Durham police chief calls for legalisation of cannabis, saying criminalisation has failed

Mike Barton says people growing a few plants for personal use in his area will not face police raids

‘The status quo is not tenable. It’s getting worse. Drugs are getting cheaper, stronger, more readily available and more dangerous,’ the Chief Constable said
‘The status quo is not tenable. It’s getting worse. Drugs are getting cheaper, stronger, more readily available and more dangerous,’ the Chief Constable said

One of Britain’s most senior police officers has called for cannabis to be legalised, saying that the current system “is not working”.

Mike Barton, Chief Constable of Durham Police, said the ban on the class B drug puts users in danger, takes up disproportionate amounts of police time and gives millions of pounds to organised crime.

“An adult should be able to have cannabis without worrying what the police are doing,” he said. “That happens in many states of the United States and other countries, and civilisation does not disappear before their eyes.
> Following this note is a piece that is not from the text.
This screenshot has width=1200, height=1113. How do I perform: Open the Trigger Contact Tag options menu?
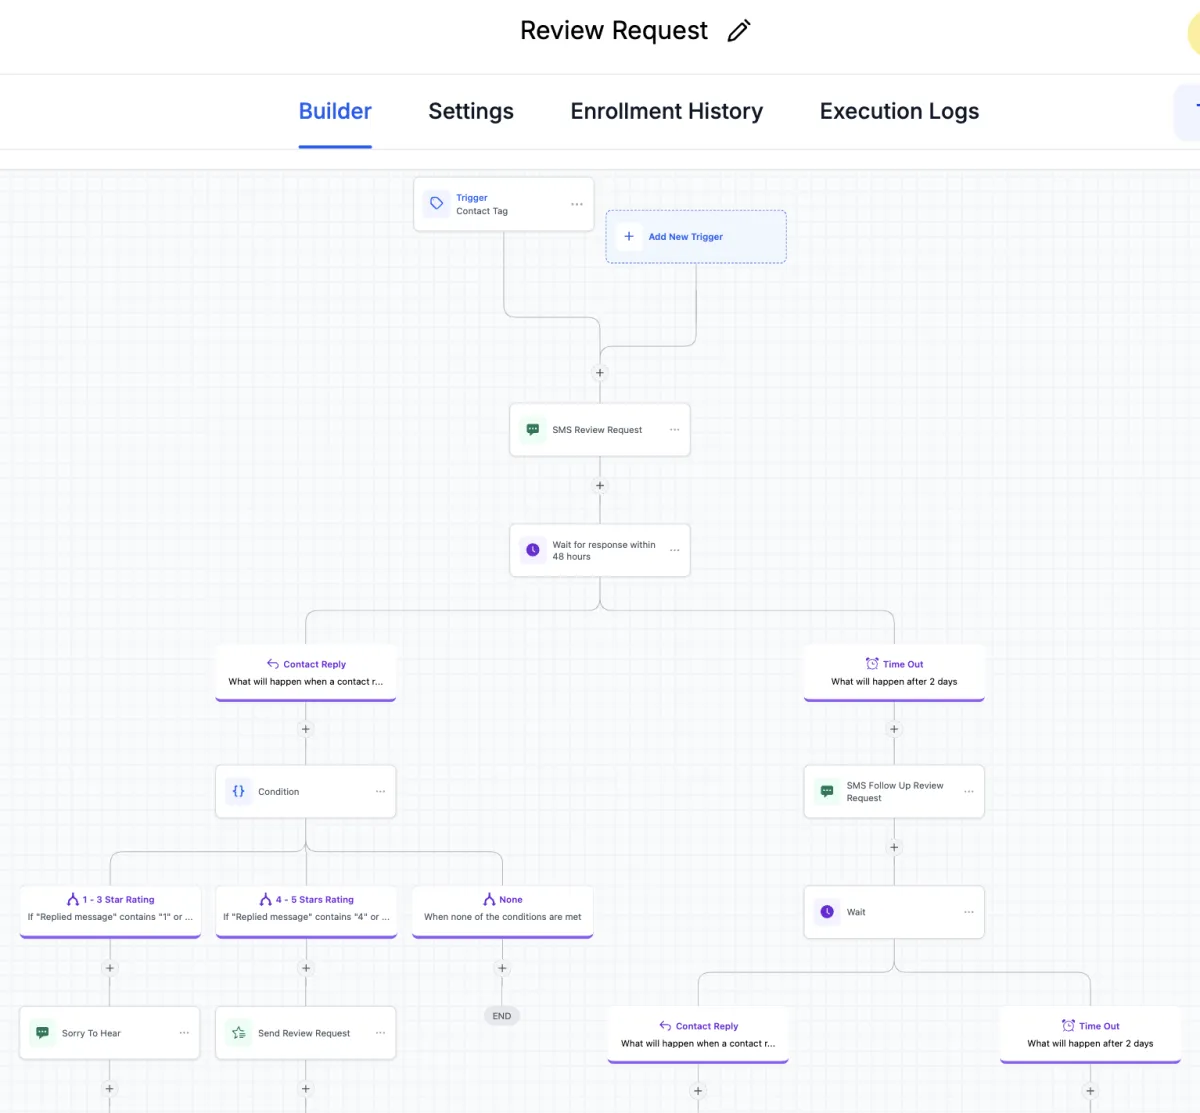577,204
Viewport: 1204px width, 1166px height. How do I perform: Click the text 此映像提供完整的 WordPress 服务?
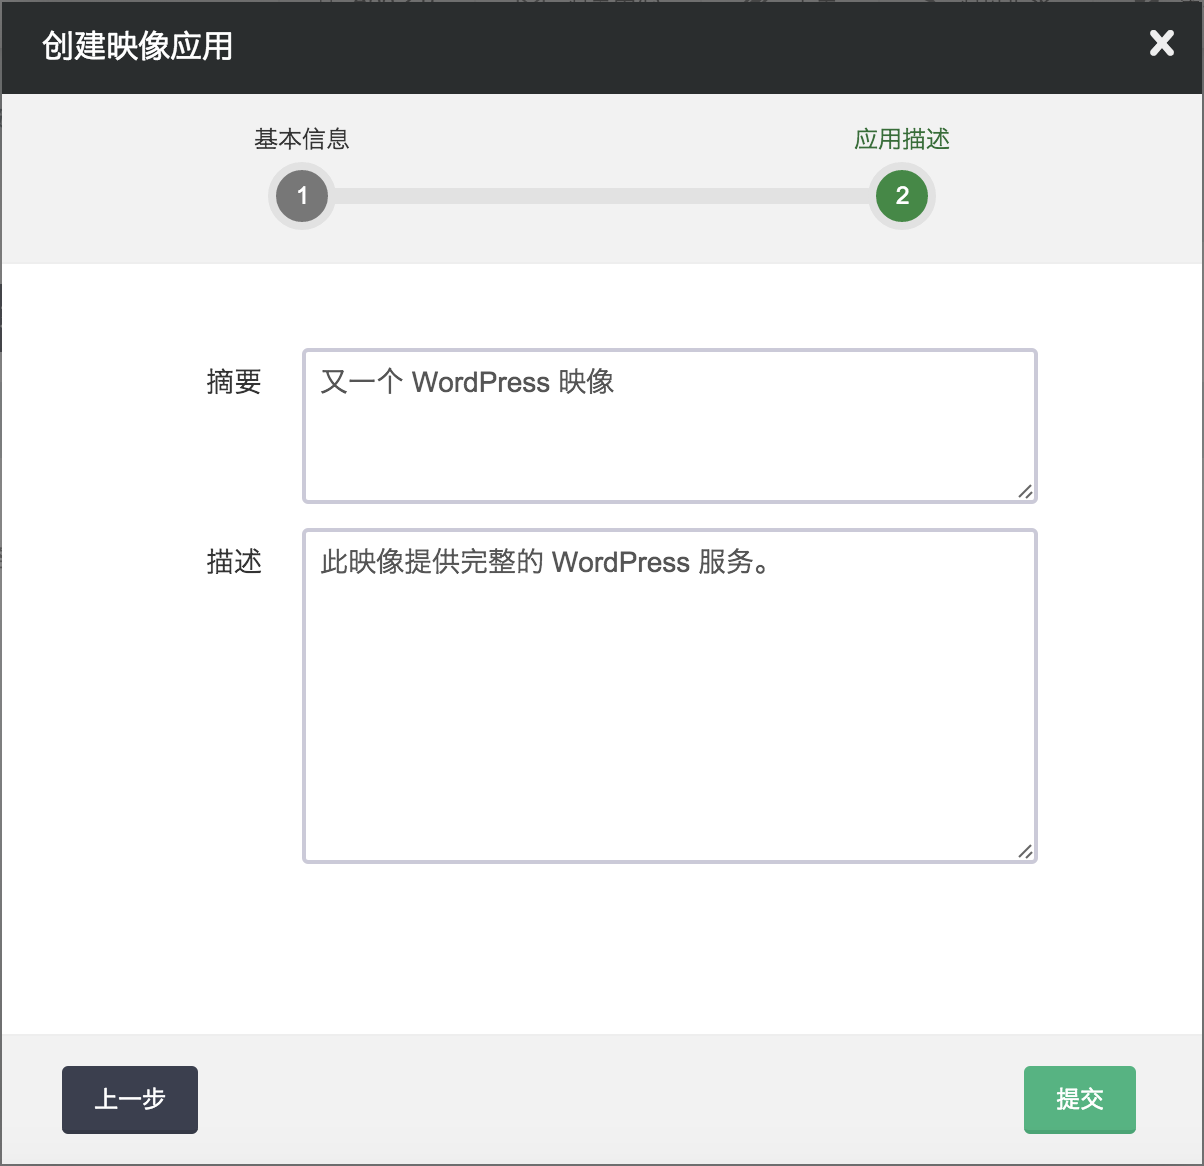(546, 562)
We need a grown-up debate.”

The intervention comes after the former Conservative party leader William Hague declared the so-called war on the drug had failed and it should now be decriminalised.

Mr Hague wrote that the current policy was “inappropriate, ineffective and utterly out of date”.

Mr Barton said he had come to the same conclusion after almost four decades in the police, and now believed that attempting to enforce prohibition damaged public safety, rather than protected it.

He told The Guardian: “Yes, it should be legal. That’s what I think based on my experience.

“When I joined the police in Blackpool 38 years ago there was one drug squad detective; now everybody is on it. I’ve seen a remarkable deterioration in drugs in society over the last 38 years. What we are doing is not working.

“The status quo is not tenable. It’s getting worse. Drugs are getting cheaper, stronger, more readily available and more dangerous. I have come reluctantly over the years to the conclusion that we need to regulate the market.”

Other police chiefs, he claimed, supported the stance in private.

And Mr Barton – whose force is ranked outstanding by inspectors – added: “If someone is an adult and makes a choice to do something that does not harm anyone else, who are we to judge? People have already made that judgment – a third of people have tried it.

“The people who think cannabis should be prohibited have secured the high ground on their moral position. But if it is a plant which is freely available and a third of people have decided they want to take it, the prohibition argument has lost its efficacy. Prohibition does not work.”

He argued that, if the drug was legalised, the economic boost could be pumped into social projects.

It is not the first time Mr Barton has called for a radical approach to drugs in the UK. In 2013 he came under fire for arguing for decimalisation of cannabis, while in 2017 he proposed giving addicts free heroin in controlled environments to reduce the likelihood of them committing crimes.

But he says he has now told his officers in Durham they should no longer apply to magistrates to raid premises suspected of growing just a few plants for personal use. Those caught using the drug will not be charged but rather offered a place in a rehabilitation programme called Checkpoint.

“We want to harness our energies and focus on industrial-scale drug dealers who are damaging society,” he said. “It frees up time to investigate more serious crime – that’s why we have a good detection rate.”

Charlotte Caldwell and her son Billy outside the Home Office

The Home Office this week affirmed its commitment to maintaining cannabis’s criminalised status. But the department did order a review about the medical use of the drug after 12-year-old Billy Caldwell was rushed to hospital suffering fits when police seized cannabis oil used to treat his intractable epilepsy.